:: SOURCE PASSAGE

William Strickland, Architect [1788-1854]
William Strickland [†] was born in November, 1788 in Navesink, New Jersey to Elizabeth and John Strickland, a well-respected carpenter. The elder Strickland worked on the Bank of Pennsylvania (1798-1801), designed by Benjamin Henry Latrobe. As a result, at the age of 14 William Strickland was apprenticed to Latrobe to learn "the fundamentals of engineering and architectural practices." According to biographer Agness Addison Gilchrist "Latrobe had a high opinion of the quickness and ability of his pupil, but also found Strickland to be undependable, independent and difficult." In 1805 after only a brief period of training Strickland left Latrobe's office without notice.
Despite its short duration, Strickland's apprenticeship with Latrobe proved undisputedly valuable for his professional, if not personal, development. During this time, Strickland received formal as well as hands-on training and absorbed a great deal of information. After all, Latrobe was a well-respected architect and one of the first architects to design in the neoclassical idiom in the United States. Latrobe developed his own highly successful, hybrid Greco-Roman approach. According to Kenneth Hafertepe and James F. O'Gorman, co-editors of American Architects and Their Books to 1848 (2001), "in some respects Latrobe's work was more Roman than Greek." Nevertheless, Strickland seems early on to have developed an interest in an archaeologically derived "pure" Greek mode. In an autobiographical sketch penned in 1825 Strickland recalled his days in Latrobe's office. He reminisced, "At night I copied the Engraved plates and read the letter press of Stuarts Athens, Ionian Antiquities &c; and was soon enabled, by contrasting these works with Batty Langley, Swan & my father's bench mate, to discover the graceful forms of Grecian Architecture."

::::
:: INFORMATION PROVIDED

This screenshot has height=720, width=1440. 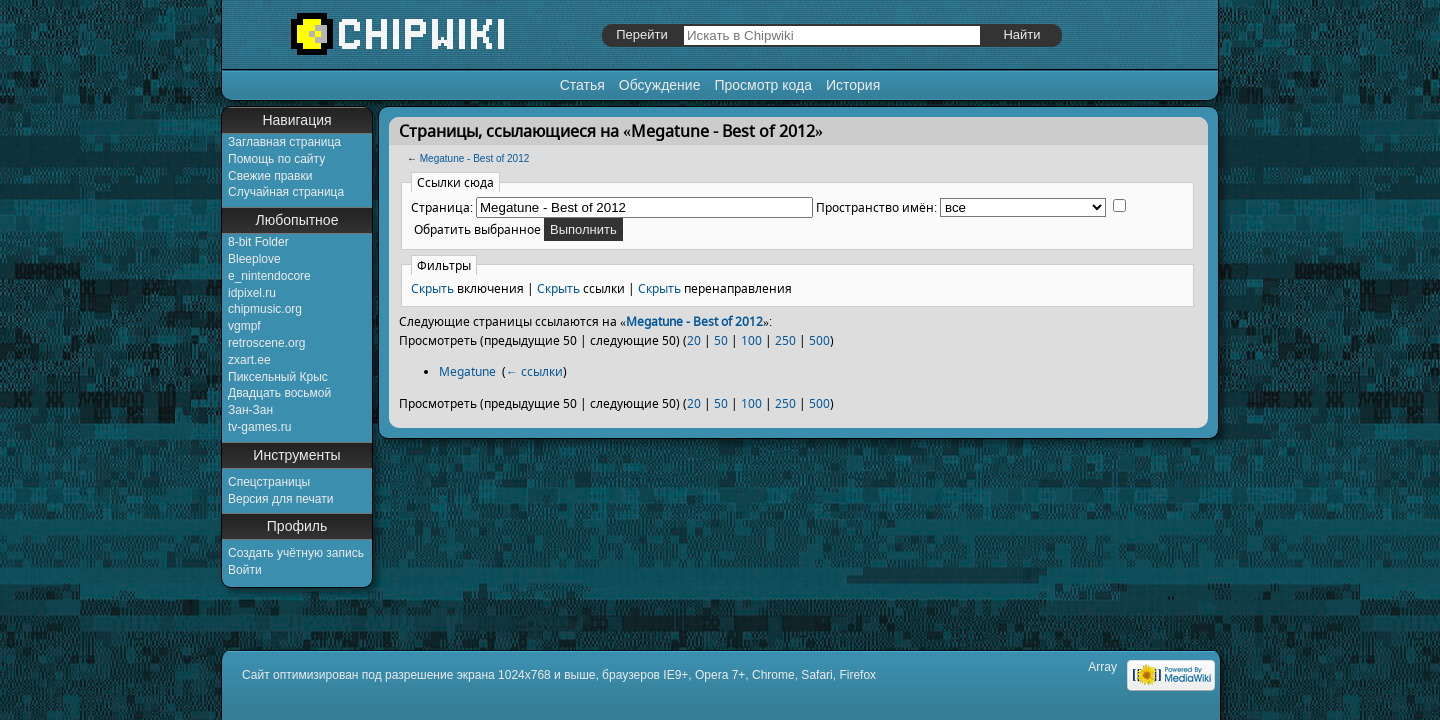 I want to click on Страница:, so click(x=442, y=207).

::::
:: INFORMATION PROVIDED

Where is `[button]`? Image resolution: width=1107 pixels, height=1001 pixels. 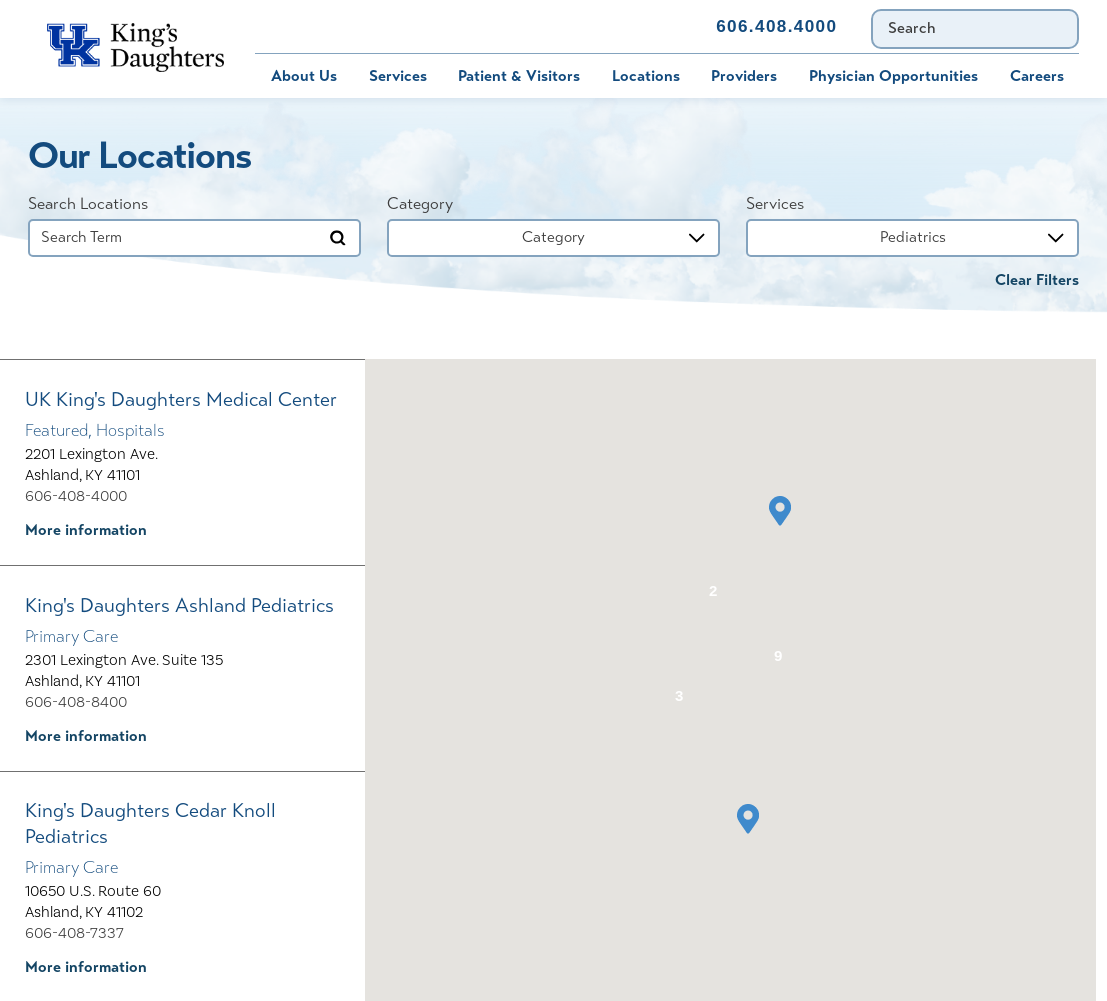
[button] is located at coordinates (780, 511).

::::

**ACTIONS TO TAKE**.
**A.** In the piece on William Strickland, which building did his father work on?
**B.** Carry on the piece on William Strickland, starting after its last sentence.
The entries aren't needed here.

**RESPONSES BY TASK**.
**A.** The Bank of Pennsylvania.

**B.**
In 1807 Strickland joined his father in New York City where he was helping to rebuild the Park Theatre, and painting scenery for productions at the playhouse. A year later, he returned to Philadelphia, calling himself a landscape painter. Strickland was, in truth, an accomplished painter and even exhibited a large oil painting of Christ Church in Philadelphia at an 1811 exhibition sponsored by the Pennsylvania Academy of Fine Arts and the Columbia Society of Artists. Despite his obvious talent for painting, Strickland's ultimate trajectory became architecture; before his twenty-first year, he won the architectural competition for Masonic Hall (1809-1811) using a Gothic design proposal. This was the first of many important commissions he eventually would receive, although at this time he was still engaged primarily in surveying, map-making, engraving, and theatrical scene painting. During the War of 1812, Strickland helped to supervise defenses for Philadelphia. After the war ceased, Strickland's architectural career flourished.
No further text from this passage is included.